## Exercise description:
Rewrite all of the data below, replacing "Worship" with "Services" and keeping everything else the same. Leave out the pictures.
-- START Information supplied --
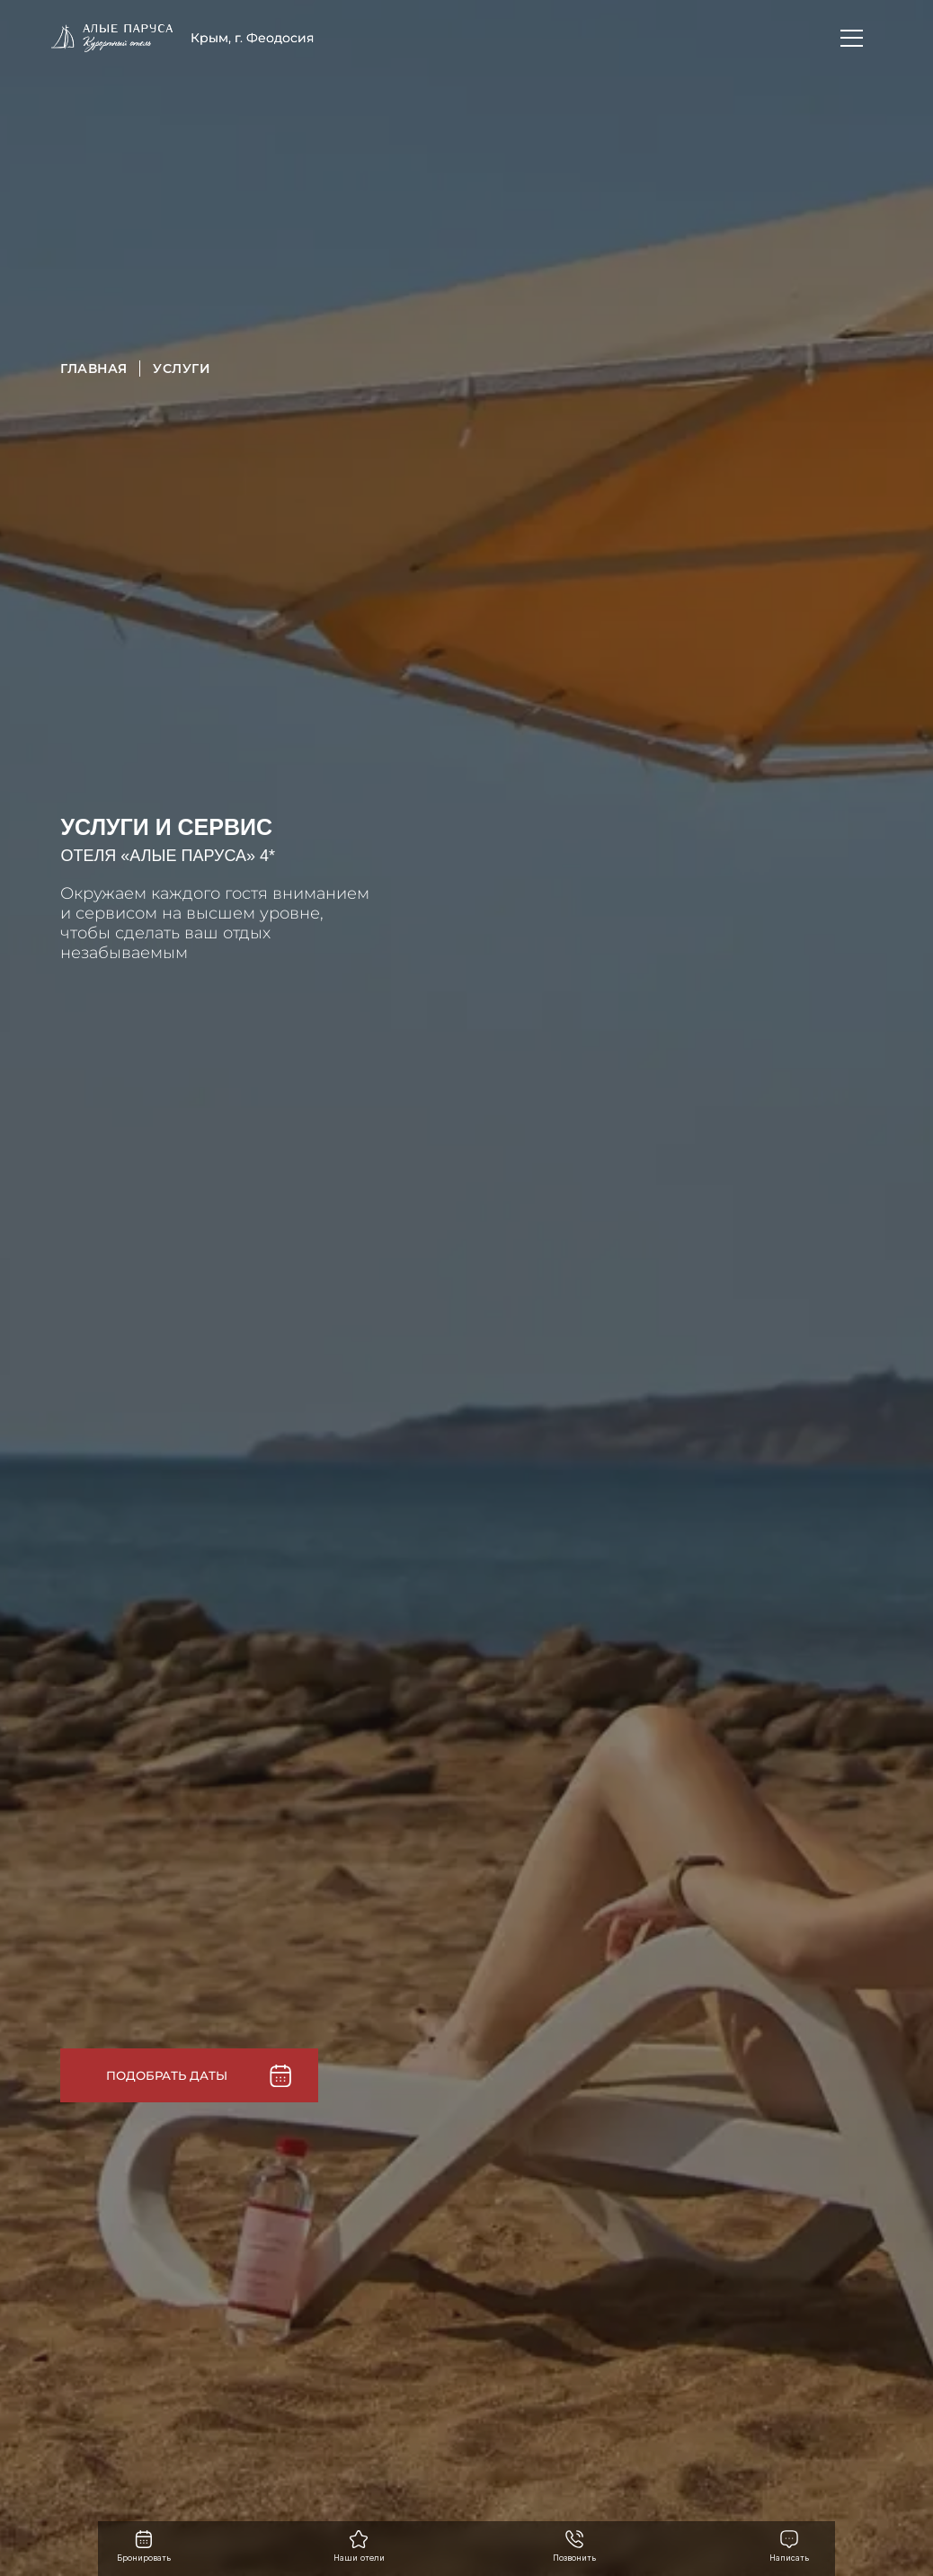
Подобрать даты (167, 2070)
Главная (93, 368)
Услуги (181, 368)
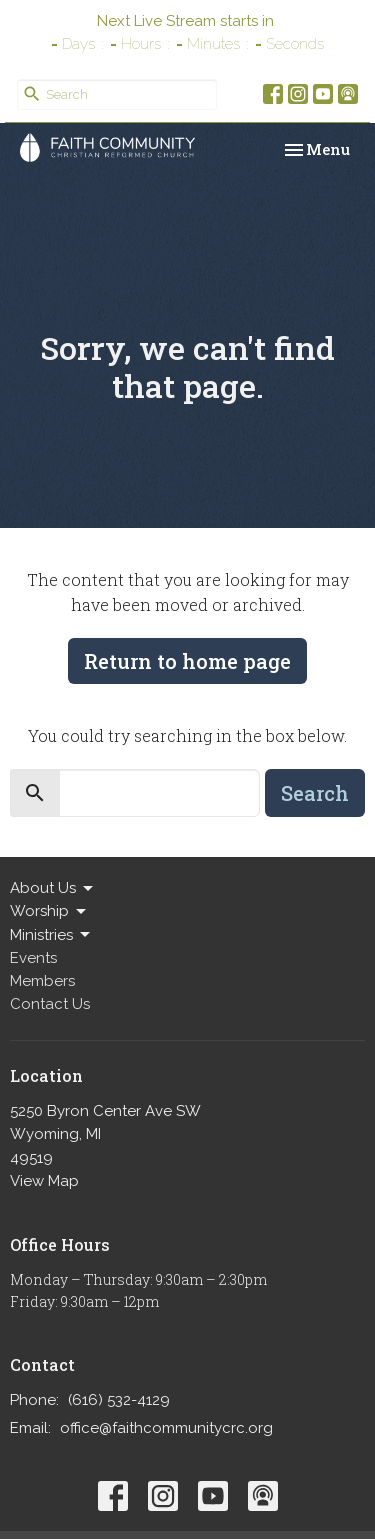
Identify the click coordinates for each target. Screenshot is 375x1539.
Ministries (51, 935)
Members (42, 981)
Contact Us (50, 1004)
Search (315, 793)
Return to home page (187, 661)
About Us (53, 889)
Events (33, 958)
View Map (44, 1181)
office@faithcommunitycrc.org (166, 1428)
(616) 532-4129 (119, 1400)
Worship (49, 912)
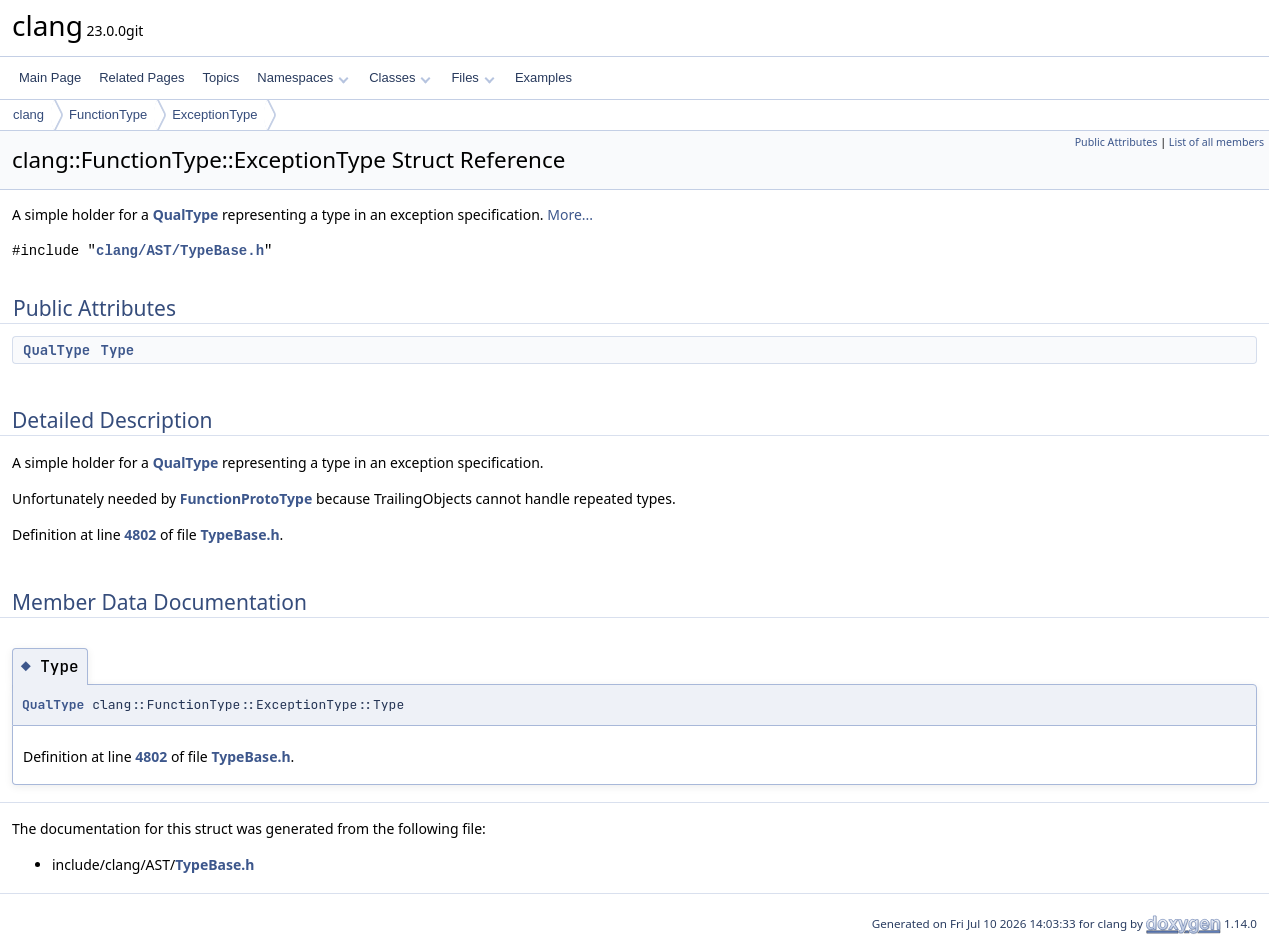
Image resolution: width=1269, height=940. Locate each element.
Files (472, 77)
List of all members (1216, 142)
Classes (400, 77)
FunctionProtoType (246, 498)
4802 (140, 534)
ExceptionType (214, 114)
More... (570, 214)
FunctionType (108, 114)
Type (118, 350)
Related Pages (141, 77)
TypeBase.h (239, 534)
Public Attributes (1116, 142)
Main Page (50, 77)
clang (28, 114)
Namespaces (302, 77)
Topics (220, 77)
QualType (186, 214)
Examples (543, 77)
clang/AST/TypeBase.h (180, 250)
-- END Information supplied --
## The completed task:
Подобрать даты (167, 2070)
Главная (93, 368)
Услуги (181, 368)
Identify the click coordinates for each target. Screenshot is 375x1539.
Ministries (51, 935)
Members (42, 981)
Contact Us (50, 1004)
Search (315, 793)
Return to home page (187, 661)
About Us (53, 889)
Events (33, 958)
View Map (44, 1181)
office@faithcommunitycrc.org (166, 1428)
(616) 532-4129 (119, 1400)
Services (49, 912)
Image resolution: width=1269, height=940. Locate each element.
Files (472, 77)
List of all members (1216, 142)
Classes (400, 77)
FunctionProtoType (246, 498)
4802 (140, 534)
ExceptionType (214, 114)
More... (570, 214)
FunctionType (108, 114)
Type (118, 350)
Related Pages (141, 77)
TypeBase.h (239, 534)
Public Attributes (1116, 142)
Main Page (50, 77)
clang (28, 114)
Namespaces (302, 77)
Topics (220, 77)
QualType (186, 214)
Examples (543, 77)
clang/AST/TypeBase.h (180, 250)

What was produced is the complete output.